In a news release, the Law Society Tribunal said it found the West Vancouver lawyer had a conflict of interest when he acted for a client with whom he was in a personal relationship. Documents published by the tribunal show that this relationship was with a woman whom he had represented during the break-up of her common law marriage.

He’d represented her in family law proceedings from March 2013 through December 2015. According to the court’s decision on facts and determination, he’d been in a relationship with the woman for about a year when he started to represent her, but they’d d met years before, when she contacted him for legal advice.

Ranspot, who was called to the bar in 1985, did not actually represent the woman at trial, but assisted her legal team and incurred disbursements on her behalf. When the woman’s former partner filed a notice of appeal, Ranspot did act as her counsel for her.

The court also found conflict of interest in his decision to loan her money without ensuring she’d sought legal advice from an independent party.

The decision followed a guilty plea from Ranspot to assault causing bodily harm in a case involving the same client. The court’s decision on facts and determination said the altercation happened on New Year’s Eve, 2015, and that Ranspot was charged the next day. He pleaded guilty in November 2016, and during his sentencing trial, it was agreed that the relationship had been “at times, volatile,” and that the woman’s injuries were bad enough that she was hospitalized.

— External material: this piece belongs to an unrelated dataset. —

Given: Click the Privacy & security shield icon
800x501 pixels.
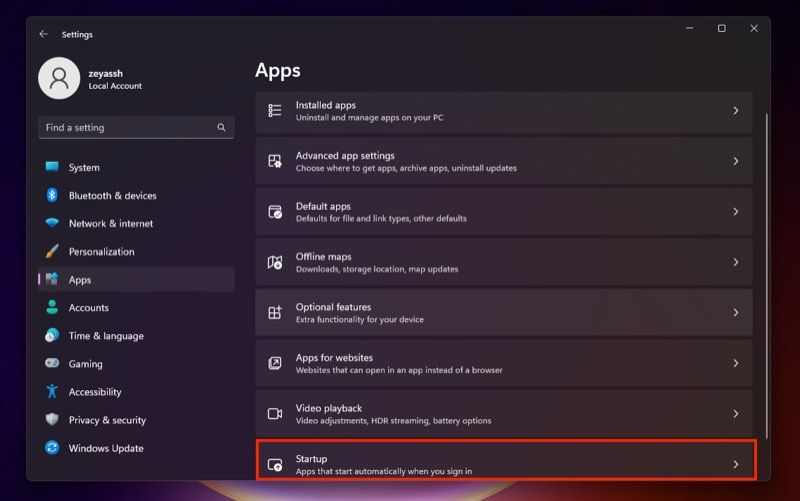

The court heard the woman had a lump on the right side of her head, a laceration at her left eye tear duct, an abrasion below her eye to her cheekbone, and bruising on her forehead, jaw, elbow, tricep and calf.

When Ranspot turned himself in to police he too had bruises, as well as a bite mark on his thumb and scratches on his wrist and upper-right back.

Police said they noted broken glass, an upended coffee table and blood smeared on the carpet when they attended the scene of the assault.

Ranspot was handed a conditional discharge in 2017, a sentence that included a 16-month probation order and the completion of a corrections program.

“In the circumstances, the hearing panel found that his actions constitute conduct unbecoming a lawyer,” the court said.

The penalty it deemed fit was a three-month suspension. The court said it took Ranspot’s history into account, including two previous findings of professional misconduct, but also gave weight to the fact that he pleaded guilty.


According to the courtit also considered that Ranspot completed the conditions outlined by his trial judge, and participated in counseling sessions for more than two years.

Still, it found he committed professional misconduct, and imposed a brief suspension. The law society suggested a four-month suspension and Ranspot suggested to weeks to a month.

The court settled on three months, a far cry from what the assault victim urged the panel to impose: a suspension of 18 months or more.

He’s also been ordered to pay $12,087.24 in costs to the law society.